Precipitation of soluble proteins in supernatants
Soluble protein in culture supernatants was precipitated as previously described [37]. The precipitated proteins were dissolved in equal volume of 1× SDS-PAGE sample loading buffer and subjected to the western blot analysis of secreted mature IL-1β and caspase-1 p20.
Apoptosis assay
MDSC apoptosis was measured by flow cytometry using an Annexin V-FITC apoptosis detection kit. Briefly, MDSCs were treated with different concentrations. Then MDSCs were stained with Annexin V-FITC and propidium iodide (PI) at room temperature for 15 min in the dark. After removing the unbound Annexin V-FITC and PI by centrifugation, cells were resuspended in 500 μl binding buffer. The apoptotic cells were analyzed by a FACS flow cytometer (Becton Dickinson, CA, USA).
Flow cytometry analysis
BM cells were isolated as described previously from mice by flushing femurs and tibiae. Kidneys were prepared to single-cell suspensions with collagenase type D (1 mg/ml) and DAase I (0.1 mg/ml) in HBSS at 37 °C for 30 min, and then the red cells from the kidneys were lysed. For cell surface marker staining, splenocytes, BM cells, PBMCs, and kidney cells from mice were prepared as single-cell suspensions. The cell suspensions were filtered through 70-μm cell strainers, and the lymphocytes were collected by centrifugation at 300 g for 5 min at 4 °C. After washing, the cells were immediately prepared for flow cytometry. For the detection of mouse MDSC subsets, cells were pre-incubated with FITC-conjugated anti-mouse CD11b mAb and APC-conjugated anti-mouse Gr-1 mAb and then cells were stained for 30 min at 4 °C in the dark. For the detection of mouse macrophages, cells were pre-incubated with FITC-conjugated anti-mouse CD11b and APC-conjugated anti-mouse F4/80 mAb and then cells were stained for 30 min at 4 °C in the dark. Cells were stained with FITC-conjugated anti-mouse CD4 mAb and APC-conjugated anti-mouse CD3 mAb for detection of T cell infiltration in the spleen. Cells were stained with APC-conjugated anti-mouse CD69 mAb and FITC-conjugated anti-mouse B220 mAb or FITC-conjugated anti-mouse CD4 mAb for detection of activated B cells and T cells respectively. In addition, cells were stained with APC-conjugated anti-mouse CD11C mAb and FITC-conjugated anti-mouse MHCII mAb for dendritic cell detection.

**Provided material**.

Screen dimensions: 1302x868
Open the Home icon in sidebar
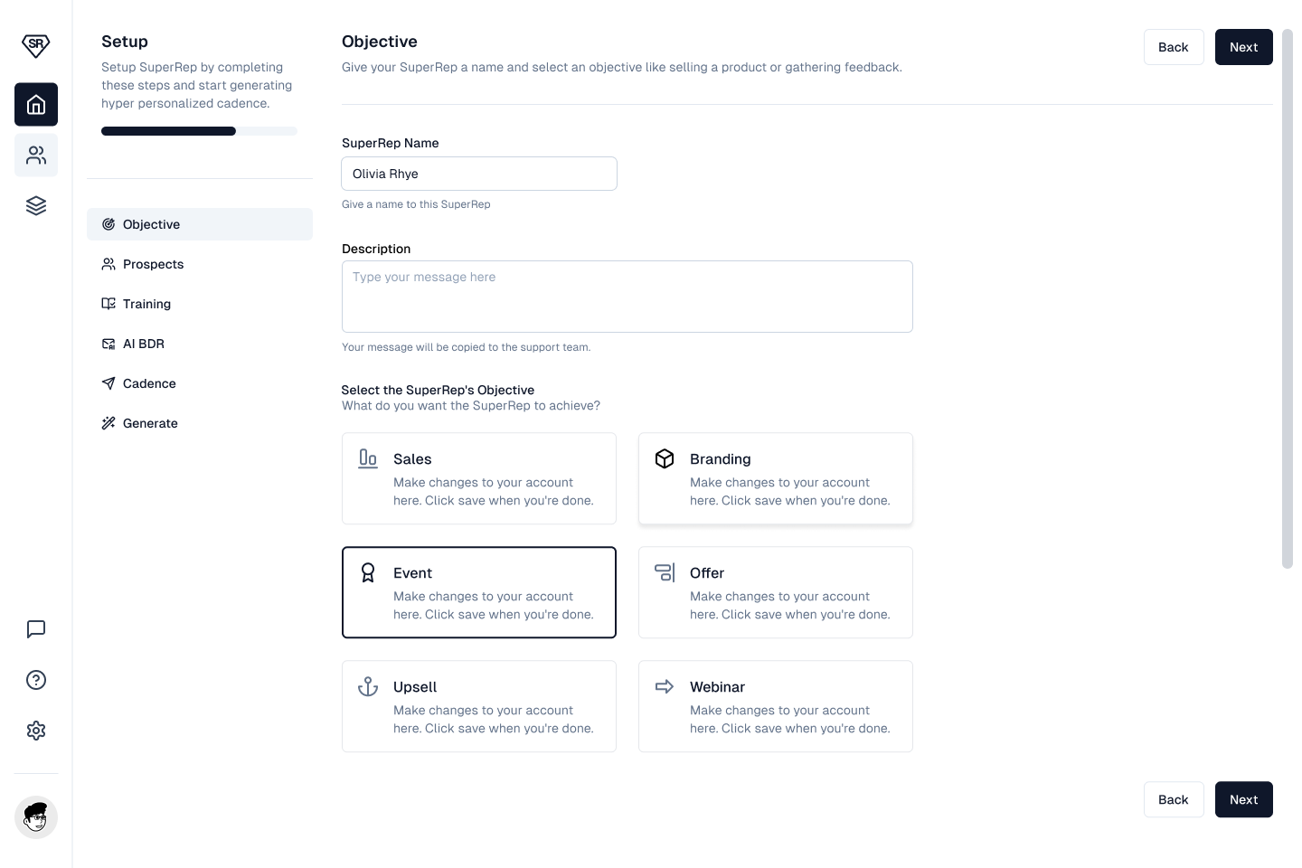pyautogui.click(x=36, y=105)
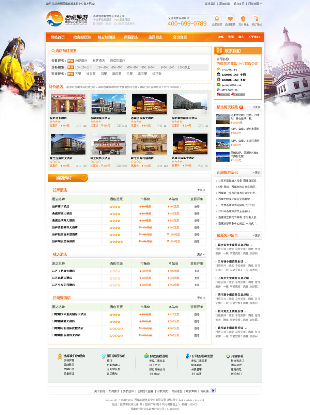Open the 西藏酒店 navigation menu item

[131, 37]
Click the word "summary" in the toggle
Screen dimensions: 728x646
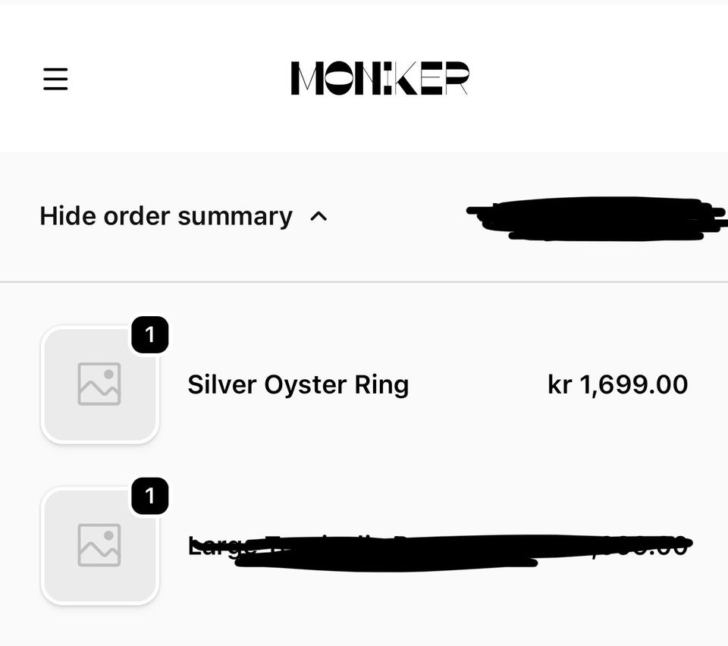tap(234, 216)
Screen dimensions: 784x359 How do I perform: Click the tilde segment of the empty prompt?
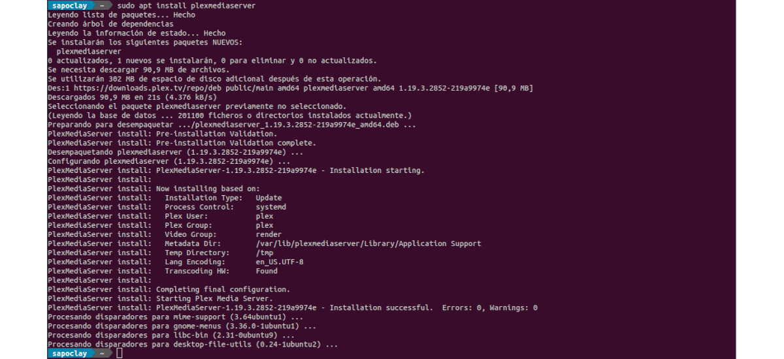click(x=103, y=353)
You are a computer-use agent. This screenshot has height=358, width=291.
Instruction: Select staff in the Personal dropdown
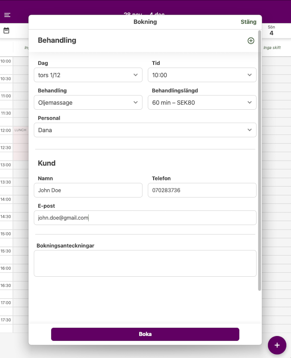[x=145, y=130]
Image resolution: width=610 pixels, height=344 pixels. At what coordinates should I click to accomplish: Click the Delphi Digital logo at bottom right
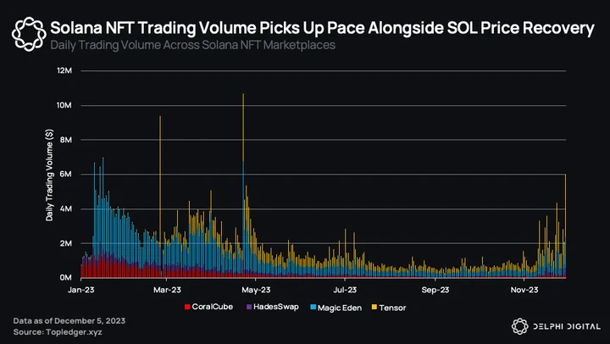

**Work order A**. In the lab methods excerpt, how long and under what conditions were the MDSCs stained with Annexin V-FITC and propidium iodide?
**Work order B**. Continue the lab methods excerpt after its last sentence.

**Response A**. For 15 minutes at room temperature in the dark.

**Response B**.
RNA extraction and quantitative real-time PCR
Total RNA was isolated using Trizol Reagent according to the manufacturer’s instructions. Real-time PCR assay was performed using SYBR green dye on a Step One sequence detection system (Applied Biosystems, Waltham, MA, USA). Relative abundance of genes was calculated using the 2−ΔΔCT formula, and GAPDH was an internal control. The primers are listed in Additional file 1: Table S1.
Western blot analysis
Proteins were extracted by standard techniques [38]. In short, total proteins were separated by SDS-PAGE and electro-transferred to PVDF membranes. Then, membranes were blocked in 5% BSA dissolved in TBST (50 mM Tris/HCL, pH 7.6, 150 mM NaCl, and 0.1% Tween-20) for 2 h at room temperature and incubated with indicated primary antibody overnight at 4 °C, followed by incubation with appropriate HRP-linked secondary antibody 2 h at room temperature. Protein bands were visualized using ECL Plus Western blotting detection reagents (Millipore, Bedford, MA, USA). The blot images were captured by a FluorChem8000 imaging system (AlphaInnotech, San Leandro, CA, USA). The gray values were analyzed by ImageJ gel analysis software.
Immunofluorescence staining
Frozen sections of kidneys were stained with anti-Gr-1 (BD Pharmingen, USA) and anti-NLRP3 (CST, USA) followed by treatment with HRP-conjugated anti-rat IgG (Dako), and were visualized using diaminobenzidine (DAB) and hematoxylin as counterstaining. Frozen sections of kidneys were treated with anti-WT-1 (Merck Millipore, Bedford, MA, USA) followed by treatment with Alexa Fluor 488-conjugated goat anti-mouse IgG (Invitrogen, Carlsbad, CA). MDSCs were collected and stained with anti-Nrf2 (Abcam, USA) followed by treatment with HRP-conjugated anti-rat IgG (Dako). Fluorescence images were captured by a laser scanning confocal microscope (FV3000, Olympus Corporation, Japan).
Statistical analysis
Results were expressed as mean ± standard error of the mean (SEM) of three independent experiments, and each experiment included triplicate sets. Data were statistically evaluated by one-way analysis of variance followed by the Dunnett’s test between control group and multiple dose groups. P ≤ 0.05 was considered of statistically significant difference.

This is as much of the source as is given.